## TEXTE À LIRE

******************************

Cette mission que m’a confié le Président de la République en 2018 est importante pour plusieurs raisons : je veux bien sur parler de l’histoire si particulière de la France avec l’autisme … de l’importance de ces TND en termes épidémiologiques, j’y reviendrais dans un instant mais aussi parce nous devons répondre aux enjeux de dignité et de qualité qu’attendent les personnes concernées et leurs familles.
Mr le président, vous l’avez rappelé à l’instant l’Académie nationale de Médecine s’est engagée depuis de nombreuses années aux côtés de la communauté de recherche sur les TND, et je vous en remercie.
Vous avez accueilli, ici même, dans cette salle des séances, le colloque de lancement du « Réseau recherche Autisme Aviesan » déjà dirigé à l’époque par le Professeur Catherine Barthélémy. Deux ans après, c’est ce même réseau qui a donné naissance au Groupement d’Intérêt Scientifique Autisme et Troubles du Neuro-Développement
Vous savez donc à quel point ces questions sont essentielles pour toutes les raisons que je soulignais dans mon propos liminaire.
Avant de vous dire quel est notre bilan je voudrais si vous me le permettez rappeler quelques données épidémiologiques récentes en la matière :
- Une augmentation de la prévalence globale des TND, et plus particulièrement du TSA et du TDAH, a été rapportée dans de nombreux pays depuis la fin du 20ème siècle. L’étude de Zablotsky et al. publiée en 2019 montre une augmentation de la prévalence de l’ensemble des TND qui est passé de 16.2 entre 2009-2011 à 17.8% pour la période 2015-2017.
- Un enfant sur 6 présente donc un trouble du neuro-développement. Ces troubles représentent donc aujourd’hui les « affections » les plus fréquentes chez les enfants.
- Si l’on regarde la question particulière des TSA, on constate également une augmentation progressive de la prévalence du TSA. Pour les enfants âgés de 8 ans on est passé de 0.6% en 2000 à 2.3% en 2018 (CDC, 2023).
- Et ces résultats convergent s’agissant du Royaume-Uni (Russell et al., 2022), du Canada (Canada, 2022), de l’Australie (Autism in Australia, Autism, 2017) et dans bien d’autres pays dont la France.
Nous le savons la prévalence des TND est influencée par un ensemble de facteurs tels que l’évolution des classifications et des critères diagnostiques, la diffusion des connaissances dans le champ médical et dans le grand public, ou encore l’offre de soin.
Mais les facteurs que je viens de citer ne peuvent expliquer qu’une partie seulement de l’augmentation de la prévalence du TSA (Weintraub, 2011).
D’autres facteurs pourraient contribuer à l’augmentation de la prévalence du TND, notamment l’influence des changements majeurs de l’environnement (alimentation, mode de vie, activités professionnelles, pollution des milieux, etc…).
Ces données épidémiologiques donnent un peu le vertige : elles nous montrent clairement l’importance du travail à conduire en terme de recherche, de prévention et d’accompagnement des personnes.
Car il ne faut pas l’oublier l’autisme est avant tout une histoire individuelle qui bouleverse le cours d’une vie, d’une fratrie, d’une famille que nous soyons ici en France ou dans toute autre partie du monde.

******************************

## DONNÉES AFFICHÉES

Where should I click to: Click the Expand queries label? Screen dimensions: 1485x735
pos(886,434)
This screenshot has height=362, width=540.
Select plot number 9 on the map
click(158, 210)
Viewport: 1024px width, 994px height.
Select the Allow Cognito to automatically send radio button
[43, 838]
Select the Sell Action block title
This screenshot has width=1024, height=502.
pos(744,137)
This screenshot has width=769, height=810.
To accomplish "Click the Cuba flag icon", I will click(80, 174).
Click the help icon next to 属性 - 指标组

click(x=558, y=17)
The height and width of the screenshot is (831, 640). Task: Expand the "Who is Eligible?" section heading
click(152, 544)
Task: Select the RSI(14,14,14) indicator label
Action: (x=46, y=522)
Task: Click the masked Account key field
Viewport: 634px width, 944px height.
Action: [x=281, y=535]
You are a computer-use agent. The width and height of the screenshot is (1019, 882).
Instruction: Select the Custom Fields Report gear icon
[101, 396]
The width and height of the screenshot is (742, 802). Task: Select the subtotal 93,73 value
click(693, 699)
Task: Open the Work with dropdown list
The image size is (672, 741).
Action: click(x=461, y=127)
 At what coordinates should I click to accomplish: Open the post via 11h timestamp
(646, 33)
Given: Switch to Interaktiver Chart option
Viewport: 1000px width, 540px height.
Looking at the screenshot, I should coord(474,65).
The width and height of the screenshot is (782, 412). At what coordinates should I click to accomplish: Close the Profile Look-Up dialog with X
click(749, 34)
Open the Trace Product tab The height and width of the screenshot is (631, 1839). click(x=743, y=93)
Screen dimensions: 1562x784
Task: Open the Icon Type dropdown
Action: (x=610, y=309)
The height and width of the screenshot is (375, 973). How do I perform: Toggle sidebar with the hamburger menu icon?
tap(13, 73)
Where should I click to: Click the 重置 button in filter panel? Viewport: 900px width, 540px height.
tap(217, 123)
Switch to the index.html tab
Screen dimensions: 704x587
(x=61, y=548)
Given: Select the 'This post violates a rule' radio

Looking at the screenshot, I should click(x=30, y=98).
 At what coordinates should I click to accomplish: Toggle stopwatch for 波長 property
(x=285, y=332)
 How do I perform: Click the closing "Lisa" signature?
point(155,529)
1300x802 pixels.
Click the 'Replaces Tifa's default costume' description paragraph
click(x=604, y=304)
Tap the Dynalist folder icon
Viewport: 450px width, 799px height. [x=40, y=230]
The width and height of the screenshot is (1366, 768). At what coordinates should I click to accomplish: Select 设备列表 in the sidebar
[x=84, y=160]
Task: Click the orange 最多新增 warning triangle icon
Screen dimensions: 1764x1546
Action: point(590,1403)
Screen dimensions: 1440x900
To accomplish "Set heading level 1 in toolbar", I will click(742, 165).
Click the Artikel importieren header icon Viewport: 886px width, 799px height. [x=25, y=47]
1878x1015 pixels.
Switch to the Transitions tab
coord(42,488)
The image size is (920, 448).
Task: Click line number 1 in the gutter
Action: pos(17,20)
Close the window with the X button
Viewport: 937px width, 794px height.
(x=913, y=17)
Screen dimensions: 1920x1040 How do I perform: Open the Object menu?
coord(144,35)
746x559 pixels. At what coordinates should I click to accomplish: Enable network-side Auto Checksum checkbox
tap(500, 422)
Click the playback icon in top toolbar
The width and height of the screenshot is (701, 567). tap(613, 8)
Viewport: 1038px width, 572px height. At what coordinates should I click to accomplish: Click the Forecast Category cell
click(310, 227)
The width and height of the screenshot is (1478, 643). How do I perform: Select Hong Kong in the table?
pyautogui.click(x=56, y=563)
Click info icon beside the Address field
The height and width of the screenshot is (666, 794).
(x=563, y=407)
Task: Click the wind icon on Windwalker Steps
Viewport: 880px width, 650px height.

******************************

## ÉNONCÉ A
Recopiez le passage du texte sur l'autisme qui commence à « - Et ces résultats » et se termine à « l’offre de soin. ».
## ÉNONCÉ B
Écrivez la suite du texte sur l'autisme, à partir de sa dernière phrase.

## RÉPONSE A
- Et ces résultats convergent s’agissant du Royaume-Uni (Russell et al., 2022), du Canada (Canada, 2022), de l’Australie (Autism in Australia, Autism, 2017) et dans bien d’autres pays dont la France.
Nous le savons la prévalence des TND est influencée par un ensemble de facteurs tels que l’évolution des classifications et des critères diagnostiques, la diffusion des connaissances dans le champ médical et dans le grand public, ou encore l’offre de soin.

## RÉPONSE B
Face à ces situations, notre pays comme beaucoup d’autres n’a pas été à la hauteur et ce que nous tentons de faire depuis maintenant 5 ans c’est de changer profondément et durablement cette situation.
S’il est toujours difficile d’apprécier la réalité et l’ampleur de l’errance diagnostique, des prises en charge inadaptées, plusieurs indicateurs sont encore préoccupants dans certains territoires : les associations et des familles témoignent au quotidien de mauvaises pratiques qui perdurent : culpabilisation, diagnostics obsolètes voire inadéquats, retards diagnostics et dans les prises en charge, faible association des familles aux soins et interventions prodigués, maintien d’interventions inappropriées, absence de réponses en termes de répit et difficultés administratives récurrentes auprès des MDPH.
Dans ce lieu emblématique de la connaissance où vous m’accueillez aujourd’hui, ces propos prennent un accent encore plus particulier : nous devons garantir aux personnes le meilleur des connaissances … et des interventions de qualité conformes aux données de la science qui leur sont nécessaires tout au long de leur parcours de vie.
Le choix qu’a fait le Président de la république d’inscrire, en 2018, dans les priorités de l’action publique, cette politique en matière de TSA et des TND a permis un changement de paradigme et d’échelle. Jamais autant de moyens nouveaux n’avaient été consacrés à cette cause en 5 ans et ce sont près de 550 millions d’euros qui ont attribués à ces actions.
Les engagements pris sont nombreux et d’une ampleur sans précédent je viens de le rappeler, en termes notamment de recherche scientifique, de construction des parcours notamment précoces, d’inclusion scolaire et dans la cité des élèves autistes, de production et de diffusion des connaissances, de soutien aux personnes qui connaissent les troubles les plus graves, et d’accompagnement vers le logement et l’emploi.
Qu’avons-nous fait durant ces 5 années : notre première ambition a été d’inscrire la science au cœur des pratiques en structurant une recherche d’excellence pour créer une nouvelle dynamique avec un écosystème structurant et renforcé en ressources humaines et moyens de recherche.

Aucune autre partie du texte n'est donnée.